Our method has an image browser at the right of the user interface. It shows a horizontal list of input images at the top see Figure 1 b. When users select rows in the tabular visualisation, the corresponding output images are shown below the input images in a grid Figure 1 c. Column i shows the output images produced by applying the algorithm to the i th input image. Each row represents a data record and the top-to-bottom order corresponds to the order of selected records in the tabular visualisation Figure 1 d.

By viewing the column of output images below each input image, users can compare output produced by different input parameter combinations for different input images. Each output image is blended with the input image to make comparisons easier the amount of blending is user-specified. Users can also define a rectangular region of interest in each input image to view for the output images.

This helps when there are particular regions that are known to be problematic for an algorithm see Figure 1 b and 1 c. Users can also adjust output image magnification. The primary mechanism to analyse relationships between input and output is interaction see Understanding , below. As an additional aid, we provide a summary where horizontal strips represent the domains of parameters and measures see Figure 1 e. Dark regions indicate the values to which currently displayed images correspond. We also considered alternative visualisation methods. Standard multidimensional visualisation methods were ruled out for the reasons below.

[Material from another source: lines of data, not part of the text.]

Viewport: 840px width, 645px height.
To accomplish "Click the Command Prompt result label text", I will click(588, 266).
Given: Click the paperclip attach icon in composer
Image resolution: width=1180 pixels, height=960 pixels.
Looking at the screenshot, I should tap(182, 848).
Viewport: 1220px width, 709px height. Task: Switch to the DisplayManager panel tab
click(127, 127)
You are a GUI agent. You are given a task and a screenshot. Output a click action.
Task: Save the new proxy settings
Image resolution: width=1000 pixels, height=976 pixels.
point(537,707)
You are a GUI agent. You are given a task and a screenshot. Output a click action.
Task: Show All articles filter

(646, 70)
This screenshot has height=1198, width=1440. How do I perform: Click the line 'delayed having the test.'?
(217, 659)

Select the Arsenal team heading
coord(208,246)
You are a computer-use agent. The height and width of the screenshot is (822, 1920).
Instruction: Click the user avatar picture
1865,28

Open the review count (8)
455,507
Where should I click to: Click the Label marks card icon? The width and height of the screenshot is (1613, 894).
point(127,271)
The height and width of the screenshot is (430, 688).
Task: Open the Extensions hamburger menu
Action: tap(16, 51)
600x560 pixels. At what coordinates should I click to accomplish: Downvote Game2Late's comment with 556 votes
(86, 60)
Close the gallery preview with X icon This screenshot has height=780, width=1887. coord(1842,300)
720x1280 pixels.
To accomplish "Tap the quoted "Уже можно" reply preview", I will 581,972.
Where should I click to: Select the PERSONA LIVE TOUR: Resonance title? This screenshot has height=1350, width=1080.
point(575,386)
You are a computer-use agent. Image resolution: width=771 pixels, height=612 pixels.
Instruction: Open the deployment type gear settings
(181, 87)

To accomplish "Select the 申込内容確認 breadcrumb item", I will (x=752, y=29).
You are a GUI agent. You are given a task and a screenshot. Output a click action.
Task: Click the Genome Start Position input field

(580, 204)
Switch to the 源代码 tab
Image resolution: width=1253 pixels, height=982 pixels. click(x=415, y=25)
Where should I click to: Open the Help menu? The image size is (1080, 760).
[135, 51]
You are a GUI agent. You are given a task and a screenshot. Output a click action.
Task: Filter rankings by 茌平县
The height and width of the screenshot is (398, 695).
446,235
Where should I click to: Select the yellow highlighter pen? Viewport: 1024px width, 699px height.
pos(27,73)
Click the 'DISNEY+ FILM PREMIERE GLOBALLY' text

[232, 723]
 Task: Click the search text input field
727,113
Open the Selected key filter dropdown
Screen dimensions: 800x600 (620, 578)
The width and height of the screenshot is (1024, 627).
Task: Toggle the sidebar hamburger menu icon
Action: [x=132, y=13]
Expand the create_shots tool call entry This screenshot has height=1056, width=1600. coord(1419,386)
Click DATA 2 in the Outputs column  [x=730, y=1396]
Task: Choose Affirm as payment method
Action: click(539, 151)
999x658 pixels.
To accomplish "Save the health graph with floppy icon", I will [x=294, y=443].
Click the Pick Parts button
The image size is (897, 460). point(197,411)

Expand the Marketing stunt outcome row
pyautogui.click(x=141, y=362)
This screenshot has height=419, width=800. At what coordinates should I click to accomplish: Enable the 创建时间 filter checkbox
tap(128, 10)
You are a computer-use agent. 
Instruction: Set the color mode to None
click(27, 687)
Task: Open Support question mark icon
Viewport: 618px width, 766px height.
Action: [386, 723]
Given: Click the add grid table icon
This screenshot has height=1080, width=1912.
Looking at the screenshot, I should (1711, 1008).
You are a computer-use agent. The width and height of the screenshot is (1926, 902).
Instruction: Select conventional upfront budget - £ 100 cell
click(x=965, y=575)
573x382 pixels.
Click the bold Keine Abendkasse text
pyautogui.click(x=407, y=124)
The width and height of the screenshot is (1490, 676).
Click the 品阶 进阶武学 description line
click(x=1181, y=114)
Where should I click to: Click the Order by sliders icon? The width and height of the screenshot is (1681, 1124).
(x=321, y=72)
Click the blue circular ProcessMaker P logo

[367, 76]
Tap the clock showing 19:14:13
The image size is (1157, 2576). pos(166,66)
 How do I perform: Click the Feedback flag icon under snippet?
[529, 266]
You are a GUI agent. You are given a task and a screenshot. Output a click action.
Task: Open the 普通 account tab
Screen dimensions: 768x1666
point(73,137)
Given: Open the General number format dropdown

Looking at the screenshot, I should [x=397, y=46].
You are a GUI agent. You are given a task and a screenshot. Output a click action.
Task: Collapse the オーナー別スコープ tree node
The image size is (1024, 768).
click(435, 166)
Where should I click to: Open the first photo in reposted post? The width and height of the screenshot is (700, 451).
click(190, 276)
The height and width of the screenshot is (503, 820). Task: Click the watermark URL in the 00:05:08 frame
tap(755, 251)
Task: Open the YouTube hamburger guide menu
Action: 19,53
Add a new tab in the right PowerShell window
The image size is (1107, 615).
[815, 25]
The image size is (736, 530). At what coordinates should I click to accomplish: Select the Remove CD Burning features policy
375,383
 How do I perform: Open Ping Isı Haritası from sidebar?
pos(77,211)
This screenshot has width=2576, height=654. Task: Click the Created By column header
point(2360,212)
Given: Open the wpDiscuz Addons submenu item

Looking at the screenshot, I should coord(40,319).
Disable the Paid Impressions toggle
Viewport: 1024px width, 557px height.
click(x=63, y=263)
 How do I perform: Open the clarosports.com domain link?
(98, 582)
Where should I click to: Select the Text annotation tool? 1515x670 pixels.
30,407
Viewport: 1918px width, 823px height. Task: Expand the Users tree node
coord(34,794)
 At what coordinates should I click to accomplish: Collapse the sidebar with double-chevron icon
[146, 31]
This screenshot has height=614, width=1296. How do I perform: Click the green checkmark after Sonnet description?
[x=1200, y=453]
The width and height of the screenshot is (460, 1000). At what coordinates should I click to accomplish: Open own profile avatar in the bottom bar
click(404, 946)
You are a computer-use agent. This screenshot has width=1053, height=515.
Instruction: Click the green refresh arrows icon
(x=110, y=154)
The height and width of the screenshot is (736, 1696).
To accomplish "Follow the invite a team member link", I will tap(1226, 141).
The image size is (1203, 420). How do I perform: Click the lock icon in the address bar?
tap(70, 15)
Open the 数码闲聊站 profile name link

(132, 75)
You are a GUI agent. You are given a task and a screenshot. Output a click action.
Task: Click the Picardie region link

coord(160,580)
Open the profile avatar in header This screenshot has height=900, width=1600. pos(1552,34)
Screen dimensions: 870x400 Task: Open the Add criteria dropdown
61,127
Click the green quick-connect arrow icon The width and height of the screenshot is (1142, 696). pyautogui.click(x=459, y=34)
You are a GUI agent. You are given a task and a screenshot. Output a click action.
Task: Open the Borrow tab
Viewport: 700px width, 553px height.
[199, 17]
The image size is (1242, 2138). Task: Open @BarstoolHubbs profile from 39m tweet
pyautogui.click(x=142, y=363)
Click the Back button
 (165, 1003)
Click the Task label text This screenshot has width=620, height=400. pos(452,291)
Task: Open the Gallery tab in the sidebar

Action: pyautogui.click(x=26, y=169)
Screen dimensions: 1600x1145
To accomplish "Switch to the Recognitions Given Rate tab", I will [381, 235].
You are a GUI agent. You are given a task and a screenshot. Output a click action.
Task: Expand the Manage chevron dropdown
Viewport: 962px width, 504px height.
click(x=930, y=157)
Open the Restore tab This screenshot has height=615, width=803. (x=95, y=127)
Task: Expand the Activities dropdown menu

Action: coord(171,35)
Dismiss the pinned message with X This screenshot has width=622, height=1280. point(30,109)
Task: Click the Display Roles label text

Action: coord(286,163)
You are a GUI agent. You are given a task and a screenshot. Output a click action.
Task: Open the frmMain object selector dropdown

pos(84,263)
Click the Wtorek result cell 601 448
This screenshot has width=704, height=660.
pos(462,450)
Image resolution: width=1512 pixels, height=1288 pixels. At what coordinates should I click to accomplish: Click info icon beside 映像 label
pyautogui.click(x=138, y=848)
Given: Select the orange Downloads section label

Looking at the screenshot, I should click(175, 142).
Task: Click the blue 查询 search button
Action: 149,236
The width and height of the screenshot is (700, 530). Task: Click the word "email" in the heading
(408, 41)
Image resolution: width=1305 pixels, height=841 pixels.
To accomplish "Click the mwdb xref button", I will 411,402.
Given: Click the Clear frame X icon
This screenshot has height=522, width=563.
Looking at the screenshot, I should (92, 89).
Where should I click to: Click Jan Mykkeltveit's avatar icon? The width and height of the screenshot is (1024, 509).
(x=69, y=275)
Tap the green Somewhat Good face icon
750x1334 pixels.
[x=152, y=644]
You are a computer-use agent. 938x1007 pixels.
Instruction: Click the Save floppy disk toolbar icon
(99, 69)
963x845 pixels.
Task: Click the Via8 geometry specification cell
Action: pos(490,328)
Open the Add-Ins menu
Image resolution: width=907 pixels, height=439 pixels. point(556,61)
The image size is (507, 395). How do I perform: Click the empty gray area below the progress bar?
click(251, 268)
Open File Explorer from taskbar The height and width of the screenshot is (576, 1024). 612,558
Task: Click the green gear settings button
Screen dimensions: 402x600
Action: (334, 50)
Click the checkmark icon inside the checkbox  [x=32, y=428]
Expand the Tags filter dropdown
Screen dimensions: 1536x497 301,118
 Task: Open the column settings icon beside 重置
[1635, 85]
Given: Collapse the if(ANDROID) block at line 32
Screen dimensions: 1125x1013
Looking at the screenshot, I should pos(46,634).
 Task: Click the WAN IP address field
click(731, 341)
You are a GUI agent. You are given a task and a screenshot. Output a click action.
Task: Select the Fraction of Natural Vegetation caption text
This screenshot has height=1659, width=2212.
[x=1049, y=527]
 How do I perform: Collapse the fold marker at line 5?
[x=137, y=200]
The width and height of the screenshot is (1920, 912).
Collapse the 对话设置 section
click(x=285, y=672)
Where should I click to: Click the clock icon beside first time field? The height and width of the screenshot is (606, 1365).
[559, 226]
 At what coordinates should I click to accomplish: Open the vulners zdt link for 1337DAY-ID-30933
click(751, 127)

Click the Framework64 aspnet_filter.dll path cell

For dimensional stacking and hierarchical clustering, the real-estate requirements increase exponentially with the number of dimensions. Scatterplot matrices can visualise an arbitrary number of dimensions but, due to perceptual limitations, it is difficult to analyse relationships that span across more than two. For example, the multiway correlations that show up as nested patterns in Figure 1 a cannot be easily discerned in Figure 2 a , which shows the same data.

By contrast, parallel coordinates often mask such patterns when polylines overlay each other, requiring further interaction see Figure 2 b. To highlight cyclical patterns, we also considered spiral representations for example, [ 28 ].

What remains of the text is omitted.